[Entries for locating text and elements]
-=-=-
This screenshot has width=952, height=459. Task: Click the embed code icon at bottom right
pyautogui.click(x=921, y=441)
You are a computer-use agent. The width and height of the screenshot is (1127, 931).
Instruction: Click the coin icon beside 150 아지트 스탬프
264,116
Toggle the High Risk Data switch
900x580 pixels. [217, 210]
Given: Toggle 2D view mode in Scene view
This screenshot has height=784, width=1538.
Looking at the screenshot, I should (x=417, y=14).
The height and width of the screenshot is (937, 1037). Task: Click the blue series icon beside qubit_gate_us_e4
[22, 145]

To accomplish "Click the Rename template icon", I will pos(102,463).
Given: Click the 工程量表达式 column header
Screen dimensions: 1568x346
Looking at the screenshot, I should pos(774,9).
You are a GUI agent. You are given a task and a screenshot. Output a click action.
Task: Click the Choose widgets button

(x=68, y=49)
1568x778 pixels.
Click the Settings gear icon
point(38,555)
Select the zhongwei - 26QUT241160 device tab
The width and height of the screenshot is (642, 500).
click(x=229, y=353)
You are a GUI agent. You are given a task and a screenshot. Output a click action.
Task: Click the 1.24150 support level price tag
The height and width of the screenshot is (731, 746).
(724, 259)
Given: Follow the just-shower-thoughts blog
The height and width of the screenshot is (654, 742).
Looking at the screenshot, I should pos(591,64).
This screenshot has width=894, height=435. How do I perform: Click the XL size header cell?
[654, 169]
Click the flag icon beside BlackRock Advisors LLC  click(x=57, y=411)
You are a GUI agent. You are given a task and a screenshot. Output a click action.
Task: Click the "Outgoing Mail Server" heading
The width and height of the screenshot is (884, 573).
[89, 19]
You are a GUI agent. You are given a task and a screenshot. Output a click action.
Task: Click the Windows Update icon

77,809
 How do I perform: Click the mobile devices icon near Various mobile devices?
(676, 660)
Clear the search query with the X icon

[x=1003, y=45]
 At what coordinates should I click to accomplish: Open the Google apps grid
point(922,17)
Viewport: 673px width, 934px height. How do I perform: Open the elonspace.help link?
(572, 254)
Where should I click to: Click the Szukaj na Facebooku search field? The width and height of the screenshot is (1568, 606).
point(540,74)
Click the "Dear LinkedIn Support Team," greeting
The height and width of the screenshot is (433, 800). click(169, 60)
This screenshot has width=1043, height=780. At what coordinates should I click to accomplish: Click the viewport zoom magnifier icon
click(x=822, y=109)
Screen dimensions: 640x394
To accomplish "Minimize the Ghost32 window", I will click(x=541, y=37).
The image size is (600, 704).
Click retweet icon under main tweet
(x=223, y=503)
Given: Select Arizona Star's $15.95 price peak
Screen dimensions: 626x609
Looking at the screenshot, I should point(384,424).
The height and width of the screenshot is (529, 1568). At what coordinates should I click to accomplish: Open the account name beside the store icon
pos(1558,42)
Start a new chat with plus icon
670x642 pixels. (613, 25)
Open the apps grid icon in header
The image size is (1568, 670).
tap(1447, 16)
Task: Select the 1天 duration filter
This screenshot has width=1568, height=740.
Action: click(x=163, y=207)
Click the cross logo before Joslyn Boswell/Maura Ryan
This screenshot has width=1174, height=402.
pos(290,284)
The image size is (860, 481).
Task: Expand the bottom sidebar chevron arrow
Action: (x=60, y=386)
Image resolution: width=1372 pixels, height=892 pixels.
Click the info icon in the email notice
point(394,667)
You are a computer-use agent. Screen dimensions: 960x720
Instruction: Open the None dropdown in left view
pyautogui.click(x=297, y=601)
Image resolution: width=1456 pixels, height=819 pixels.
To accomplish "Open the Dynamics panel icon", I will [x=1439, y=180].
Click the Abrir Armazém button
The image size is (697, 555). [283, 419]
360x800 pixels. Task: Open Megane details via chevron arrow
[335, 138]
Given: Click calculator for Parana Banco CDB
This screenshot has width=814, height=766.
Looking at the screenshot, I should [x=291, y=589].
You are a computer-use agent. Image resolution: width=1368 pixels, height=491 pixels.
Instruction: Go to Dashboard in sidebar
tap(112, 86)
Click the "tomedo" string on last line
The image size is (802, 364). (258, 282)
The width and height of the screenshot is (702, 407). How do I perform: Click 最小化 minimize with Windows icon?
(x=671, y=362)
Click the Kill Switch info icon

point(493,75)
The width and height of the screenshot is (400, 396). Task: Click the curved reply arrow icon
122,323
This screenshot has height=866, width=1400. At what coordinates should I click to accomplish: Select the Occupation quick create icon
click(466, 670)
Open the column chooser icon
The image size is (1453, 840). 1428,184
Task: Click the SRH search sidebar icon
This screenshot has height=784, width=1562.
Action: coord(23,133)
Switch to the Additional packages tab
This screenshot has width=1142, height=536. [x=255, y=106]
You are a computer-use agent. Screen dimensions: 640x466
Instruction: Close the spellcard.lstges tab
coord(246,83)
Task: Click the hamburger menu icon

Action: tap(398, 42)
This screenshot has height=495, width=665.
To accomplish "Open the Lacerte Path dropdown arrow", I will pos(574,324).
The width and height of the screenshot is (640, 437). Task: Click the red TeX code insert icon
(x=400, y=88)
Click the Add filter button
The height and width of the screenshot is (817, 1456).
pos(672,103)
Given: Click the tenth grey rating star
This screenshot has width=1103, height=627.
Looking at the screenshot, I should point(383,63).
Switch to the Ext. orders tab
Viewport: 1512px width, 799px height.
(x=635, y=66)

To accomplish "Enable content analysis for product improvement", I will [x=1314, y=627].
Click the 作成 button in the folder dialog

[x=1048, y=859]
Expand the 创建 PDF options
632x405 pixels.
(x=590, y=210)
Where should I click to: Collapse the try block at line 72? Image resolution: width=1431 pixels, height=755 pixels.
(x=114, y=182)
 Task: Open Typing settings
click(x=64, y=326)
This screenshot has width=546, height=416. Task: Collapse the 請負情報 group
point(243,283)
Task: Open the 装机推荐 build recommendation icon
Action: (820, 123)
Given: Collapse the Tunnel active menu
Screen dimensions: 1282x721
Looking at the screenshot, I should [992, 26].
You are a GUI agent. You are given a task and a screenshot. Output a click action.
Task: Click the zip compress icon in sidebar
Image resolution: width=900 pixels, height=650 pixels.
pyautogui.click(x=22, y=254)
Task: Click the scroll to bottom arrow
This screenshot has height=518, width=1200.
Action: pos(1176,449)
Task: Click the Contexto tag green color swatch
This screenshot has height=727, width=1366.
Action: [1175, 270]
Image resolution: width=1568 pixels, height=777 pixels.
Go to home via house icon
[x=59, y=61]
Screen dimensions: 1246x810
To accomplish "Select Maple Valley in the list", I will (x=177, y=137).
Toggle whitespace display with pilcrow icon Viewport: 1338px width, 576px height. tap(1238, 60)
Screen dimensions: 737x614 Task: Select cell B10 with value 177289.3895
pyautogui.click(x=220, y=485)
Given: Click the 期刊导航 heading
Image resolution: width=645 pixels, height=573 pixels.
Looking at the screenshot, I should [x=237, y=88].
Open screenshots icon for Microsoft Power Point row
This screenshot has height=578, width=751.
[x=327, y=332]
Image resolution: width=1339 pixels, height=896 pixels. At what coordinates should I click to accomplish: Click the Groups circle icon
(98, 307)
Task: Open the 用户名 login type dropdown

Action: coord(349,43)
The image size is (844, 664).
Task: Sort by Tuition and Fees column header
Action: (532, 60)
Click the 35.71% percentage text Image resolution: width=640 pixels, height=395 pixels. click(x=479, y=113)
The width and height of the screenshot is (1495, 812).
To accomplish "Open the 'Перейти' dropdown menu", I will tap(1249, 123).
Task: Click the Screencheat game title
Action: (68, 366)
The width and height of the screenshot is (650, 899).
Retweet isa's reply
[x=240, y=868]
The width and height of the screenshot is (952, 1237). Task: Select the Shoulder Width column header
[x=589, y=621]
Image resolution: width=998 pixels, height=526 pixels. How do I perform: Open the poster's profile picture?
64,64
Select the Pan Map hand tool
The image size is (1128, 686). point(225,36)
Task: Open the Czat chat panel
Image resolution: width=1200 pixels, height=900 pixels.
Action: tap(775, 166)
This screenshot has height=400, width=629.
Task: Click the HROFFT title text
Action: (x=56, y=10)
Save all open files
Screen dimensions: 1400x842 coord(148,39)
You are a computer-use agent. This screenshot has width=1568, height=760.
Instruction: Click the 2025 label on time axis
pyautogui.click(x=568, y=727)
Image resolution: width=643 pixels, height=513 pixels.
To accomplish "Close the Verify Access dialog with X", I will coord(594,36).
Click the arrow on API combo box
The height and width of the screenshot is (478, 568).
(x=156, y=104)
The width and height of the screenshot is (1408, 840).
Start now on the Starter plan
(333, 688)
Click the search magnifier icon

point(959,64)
-=-=-
Copy the lines of the records verbatim, starting at the line containing "This screenshot has width=546, height=416." and ending at the line containing "Action: (820, 123)".

## THE RESULT
This screenshot has width=546, height=416. Task: Collapse the 請負情報 group
point(243,283)
Task: Open the 装机推荐 build recommendation icon
Action: (820, 123)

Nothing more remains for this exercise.